Sierra Leone is standing on a dangerous precipice. Once hailed by the United Nations as a beacon of post-conflict reconstruction and peace consolidation, the nation now finds itself under the weight of international scrutiny for its regression.
The latest report from the U.S. State Department’s Bureau of International Narcotics and Law Enforcement Affairs issues a chilling warning: Sierra Leone has become a transshipment corridor for cocaine and heroin, linking South America and Asia to Europe and beyond. It highlights a deeply compromised justice system, rampant corruption, and an environment increasingly fertile for organized crime.
This isn’t just a matter of perception. It’s reality. And it’s not merely the fault of structural challenges, it’s the consequence of deliberate choices made by the administration of President Julius Maada Bio.
Sierra Leone’s image, once steadily elevated under the previous APC government through diplomatic reforms, international cooperation, and public sector revitalization, has been carelessly tarnished by an administration more concerned with rebranding slogans than substance, and with shielding criminal networks rather than dismantling them.

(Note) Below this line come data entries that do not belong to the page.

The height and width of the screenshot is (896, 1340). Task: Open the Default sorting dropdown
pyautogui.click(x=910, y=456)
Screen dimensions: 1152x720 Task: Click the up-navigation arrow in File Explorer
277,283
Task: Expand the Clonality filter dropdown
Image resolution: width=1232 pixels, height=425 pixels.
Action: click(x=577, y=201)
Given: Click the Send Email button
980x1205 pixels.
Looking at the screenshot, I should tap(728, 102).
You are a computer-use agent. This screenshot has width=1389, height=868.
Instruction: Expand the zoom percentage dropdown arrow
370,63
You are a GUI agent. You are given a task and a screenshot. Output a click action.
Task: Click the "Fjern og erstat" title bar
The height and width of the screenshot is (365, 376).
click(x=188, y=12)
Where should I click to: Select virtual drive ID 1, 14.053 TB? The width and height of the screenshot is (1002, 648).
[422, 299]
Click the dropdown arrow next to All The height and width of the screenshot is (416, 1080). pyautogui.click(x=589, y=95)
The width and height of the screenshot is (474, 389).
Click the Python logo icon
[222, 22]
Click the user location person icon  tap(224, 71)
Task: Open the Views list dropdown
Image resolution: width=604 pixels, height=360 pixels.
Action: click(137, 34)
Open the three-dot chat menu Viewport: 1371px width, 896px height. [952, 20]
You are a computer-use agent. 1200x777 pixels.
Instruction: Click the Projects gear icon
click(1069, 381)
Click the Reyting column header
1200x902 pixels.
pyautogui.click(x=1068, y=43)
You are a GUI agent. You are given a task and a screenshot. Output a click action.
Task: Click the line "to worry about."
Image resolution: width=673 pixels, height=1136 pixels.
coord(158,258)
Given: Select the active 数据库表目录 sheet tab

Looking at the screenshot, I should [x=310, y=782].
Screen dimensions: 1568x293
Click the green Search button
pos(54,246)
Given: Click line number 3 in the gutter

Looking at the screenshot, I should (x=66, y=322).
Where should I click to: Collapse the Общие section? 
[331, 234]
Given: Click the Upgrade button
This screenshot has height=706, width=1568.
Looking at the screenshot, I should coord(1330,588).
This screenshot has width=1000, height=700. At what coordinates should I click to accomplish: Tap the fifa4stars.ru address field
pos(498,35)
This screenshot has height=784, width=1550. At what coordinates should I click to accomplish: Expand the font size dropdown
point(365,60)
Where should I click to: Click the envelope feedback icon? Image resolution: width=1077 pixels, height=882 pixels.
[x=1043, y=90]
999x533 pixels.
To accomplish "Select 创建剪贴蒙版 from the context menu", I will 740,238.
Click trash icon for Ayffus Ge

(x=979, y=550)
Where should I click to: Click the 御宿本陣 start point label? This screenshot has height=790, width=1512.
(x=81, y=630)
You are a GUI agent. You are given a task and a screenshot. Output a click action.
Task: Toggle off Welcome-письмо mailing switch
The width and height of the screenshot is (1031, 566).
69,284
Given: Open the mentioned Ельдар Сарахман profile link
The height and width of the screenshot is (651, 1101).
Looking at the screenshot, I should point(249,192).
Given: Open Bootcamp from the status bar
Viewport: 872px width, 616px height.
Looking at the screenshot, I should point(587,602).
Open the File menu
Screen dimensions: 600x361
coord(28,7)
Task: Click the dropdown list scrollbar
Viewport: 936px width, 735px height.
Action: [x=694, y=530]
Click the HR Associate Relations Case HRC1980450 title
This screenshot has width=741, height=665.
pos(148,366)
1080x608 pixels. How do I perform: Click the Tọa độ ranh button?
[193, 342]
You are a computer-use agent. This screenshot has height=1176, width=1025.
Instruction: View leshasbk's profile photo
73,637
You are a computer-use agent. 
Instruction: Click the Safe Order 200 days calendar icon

The most brazen example of this decay is the now-infamous Liedjeka affair. One of Europe’s most wanted drug lords, Danny Liedjeka, was not only seen operating freely in Sierra Leone but was repeatedly photographed in the company of President Bio. Reason why instead of lying low, the criminal haa reportedly became so emboldened that in openly engages in fisticuffs and violence to the extent he survived two shooting incidents, both on Sierra Leonean soil. And why shoukd anyone be surprised, a man who is rumored to have cultivated intimate ties with members of the First Family must be enjoying some privileges. These allegations, widely reported across European and African press, have yet to be meaningfully addressed by the government. The silence is deafening, and in itself, an indictment.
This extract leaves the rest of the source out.